Novos ventos ao sul dos EUA

Como pano de fundo das eleições está a crescente insatisfação popular contra anos de neoliberalismo. Uma prova disso é a heróica greve de professores de Oxaca, que já dura meses. Recentemente os grevistas foram vítimas de uma brutal repressão do governo federal, quando policiais reprimiram um protesto matando três professores, uma criança e deixando inúmeros feridos.

A polarização eleitoral mexicana reflete, de forma distorcida, o esgotamento do modelo neoliberal na América Latina e o sentimento de mudança por que clamam os povos do continente. É o que explica a onda de governos com verniz de esquerda pelo continente que, uma vez eleitos, traem a população e governam para os ricos e para o imperialismo.

O caso mexicano não é muito diferente. Embora tenha sido uma eleição bastante disputada, as polêmicas entre os dois principais candidatos à Presidência escondiam, de fato, que entre eles há mais acordos do que diferenças.
Com 107 milhões de habitantes e uma economia quase do tamanho da brasileira, o México é o país mais importante da América Latina, depois do Brasil. Também possui uma das principais reservas de petróleo do mundo, dada como garantia do pagamento da dívida externa do país.

Ao longo das décadas de 80 e 90, o México foi submetido aos planos neoliberais impostos pelos EUA e aplicados pelos sucessivos governos do PRI. Nesse período foi privatizada a grande maioria das estatais e foi liquidada a reforma agrária, conquistada na revolução de 1910.

Com a implementação do Nafta (Acordo de Livre Comércio da América do Norte), em 1994, houve uma explosão da miséria. Hoje cerca de 45% da população vive na pobreza. O Nafta devastou a economia mexicana, tornando-a extremamente dependente dos EUA. Cerca de 85% das exportações do país vão para o vizinho do norte.
O acordo também permitiu a instalação das maquiladoras, indústrias manufatureiras que importam os insumos industriais e exportam o produto final para os países centrais do capitalismo. Seus trabalhadores recebem salários miseráveis e não possuem direitos trabalhistas.

Envolvimento em assassinatos, tráfico de drogas e corrupção fizeram com que o PRI deixasse de ser uma “opção confiável” ao imperialismo e à burguesia mexicana.
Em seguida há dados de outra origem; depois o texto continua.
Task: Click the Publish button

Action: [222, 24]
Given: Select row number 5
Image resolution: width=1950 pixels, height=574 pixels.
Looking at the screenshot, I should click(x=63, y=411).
O ex-presidente Salinas de Gortari, por exemplo, que atacou os rebeldes zapatistas de Chiapas com ferocidade e negociou o Nafta, teve que fugir para os EUA com malas cheias de dólares. O resultado foi que o PRI nessas eleições amargou um minguado terceiro lugar.

Entretanto, o fim da “ditadura civil” do PRI não mudou a situação do país. Em 2000, o ex-executivo da Coca-Cola Vicente Fox, do PAN, foi eleito presidente. Desde então fez um governo “de empresários para empresário”, como o próprio Fox disse, e defendeu as políticas de livre comércio, como a Alca.

Felipe Calderón, ex-ministro de Fox, representou nas eleições a continuidade do atual governo. Como presidente tentará radicalizar o neoliberalismo e o livre comércio no país. Por isso, Calderón contou também com o apoio de Washington, e foi considerado a opção “mais segura” do imperialismo.

Candidatos dos ‘pobres’
Obrador, por sua vez, tentou capitalizar a insatisfação da população mais empobrecida e insatisfeita. Adotou como lema de campanha: “Pelo bem do México, primeiro os pobres”. Entre 2000 e 2005, Obrador administrou a Cidade do México, maior cidade das Américas. Nesse período criou uma série de programas sociais compensatórios, como o de distribuição de remédios. Também se aproximou de Carlos Slim, magnata dono da Telmex (e sócio da Embratel), e o terceiro homem mais rico do mundo.

Obrador, na sua campanha, fez um discurso de “esquerda”, criticando duramente Fox e seu governo corrupto. Tentou assim se apresentar como o portador da “mudança”. Mas seria um erro acreditar que Obrador defendia um programa nacionalista como o do general Lázaro Cárdenas, presidente que nacionalizou o petróleo nos anos 30.
Ao longo na campanha, Obrador deu provas suficientes de que não pretendia realizar nenhuma “ruptura” com o modelo neoliberal.

Não se opôs às políticas de livre comércio e defendeu a Alca e “seus benefícios” no seu programa de “50 Compromissos”.

Respondendo se seu eventual governo provocaria alguma mudança na economia, ele disse: “Não vamos atuar de maneira irresponsável, não vamos provocar nenhuma crise” – e completou – “em poucas palavras, haverá um manejo técnico, não ideológico da economia”.